Brush Canyon Trail, Griffith Park

Distance: 6.5 miles round trip

Average Time: 3 ½ hours + more for sightseeing

The Brush Canyon Trail takes you up to the iconic HOLLYWOOD sign via a steadily uphill but doable hike that keeps you in the sun all of the way.

There are many places to stop and explore, for example, the Bronson Caves, which became famous when used in the 1960’s Batman series and have been in plenty of other TV shows & movies. 

Know before you go: 

  • You’ll need plenty of water.
  • You’re likely to lose cell phone coverage on the trail.
  • The park gates are locked at sunset.

Skull Rock, Joshua Tree National Park

Rocky landscape in Joshua Tree National Park, California

Distance: 1.8-mile loop

Average Time: 1 ½ hours

An easy trail for the new hiker and a fun one for the experienced, the Skull Rock Nature Trail takes you through a field of rocks and boulders, past the Jumbo Rocks Campground, and alongside the amphitheater. There are gentle ascents and descents and multiple offshoot trails if you want to spend a little longer exploring.

Know before you go:

  • The trail is close to the road, and there is constant traffic noise.
  • A popular spot, the trail’s a busy one.
  • If you want to see Skull Rock without the hike, walk the trail in reverse, and you’ll be there in moments.

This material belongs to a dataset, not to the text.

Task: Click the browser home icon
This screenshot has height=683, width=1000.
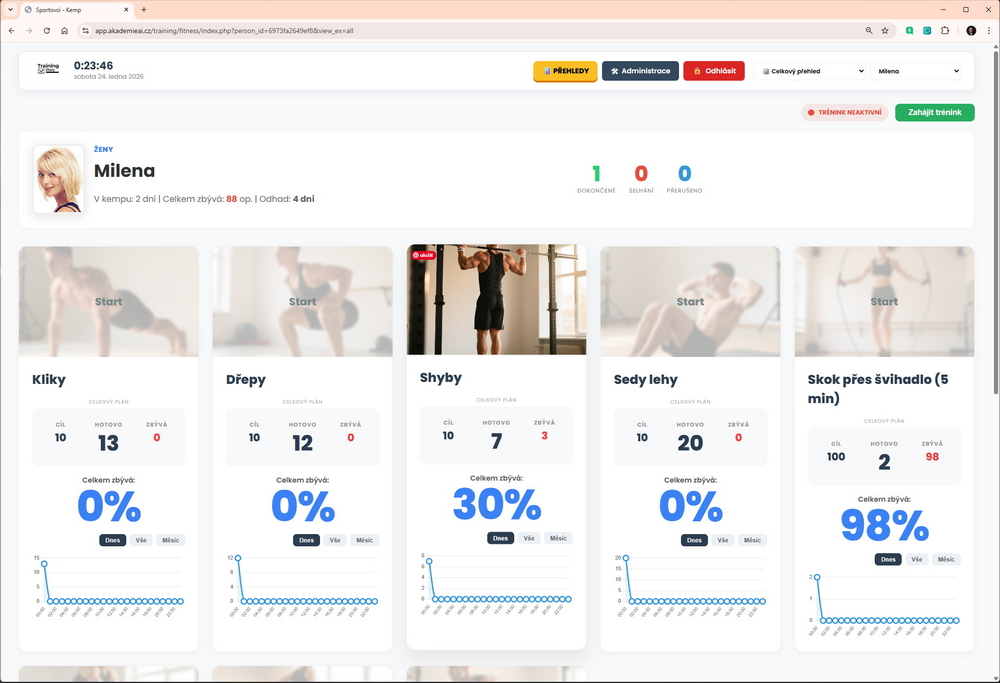Action: [x=64, y=31]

El Moro Canyon Loop Trail, Crystal Cove State Park

Distance: 5-mile loop

Average Time: 3 ½ hours

This pretty hike with a gentle slop rewards you with stunning ocean views with minimal effort.  The small uphill section is enough to get your heart pumping but falls way short of strenuous.

Although dry and a little dusty, the trail is wide and easily followed. There are no uneven surfaces or loose ground to worry about. However, you might want to give it a miss in the summer as the trail can be scorching and dusty.

Know before you go:

  • There’s a $15 fee per car in the parking lot.
  • No dogs allowed.
  • Has interpretive markers with QR codes.

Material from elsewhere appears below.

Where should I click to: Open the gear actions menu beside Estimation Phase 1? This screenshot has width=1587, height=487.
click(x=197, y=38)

Laurel Canyon Trail, Laguna Coast Wilderness Park

Distance: 3.8 miles round trip

Average Time: 2 hours

At its highest point, the Laurel Canyon Trail rewards you with beautiful views of the Santa Ana Mountains, while at its lowest, you get to crisscross the stream bed under the shady boughs of old oak trees. If you visit in the winter, after heavy rainfall, you might be lucky enough to catch the seasonal waterfall.

Posts along the trail have phone numbers. Call them up, and you can hear pre-recorded information about that section of the trail. 

Know before you go:

  • There’s a $3 parking fee.
  • Very popular so it can get crowded.
  • The park is open until sunset, but the parking lot closes at 5 pm.

Baldy Loop, Angeles National Forest

Distance:  10.3 miles

Average Time: 7 hours

Considered one of, if not the most challenging hike in Southern California, the Mount Baldy Loop comprises two trails – the Devil’s Backbone and the Baldy Bowl Ski Hut Trail. Most people take one trail up and the other down, and if you want to cut out some of the elevations, there’s a ski lift on the Devil’s Backbone to help you out.

During the winter, the trails can be snowy and icy, requiring crampons, ice axes, sturdy winter footwear, and suitable clothing to navigate them safely. Many people have died on Mount Baldy, so it’s important not to underestimate it.

Know before you go:

  • It can become frigidly cold, so make sure you have plenty of layers, even in the summer.
  • The topography causes micro weather systems, so sudden thunderstorms are not uncommon.
  • A map is a must.

Hike Safely

So, there you have it, 13 of the best hikes in Southern California, with something for everyone, no matter what their age, physical ability, hiking experience, or interests.

However, one word of warning – never underestimate the potential danger of going for a hike. Always:

  • Take the time to research a trail before you go and if the hike requires knowledge or skills you do not have, choose another spot.
  • Check the weather before you go.
  • Wear appropriate footwear and clothing.
  • Don’t leave the trail to explore.
  • Pack more water and snack than you think you need.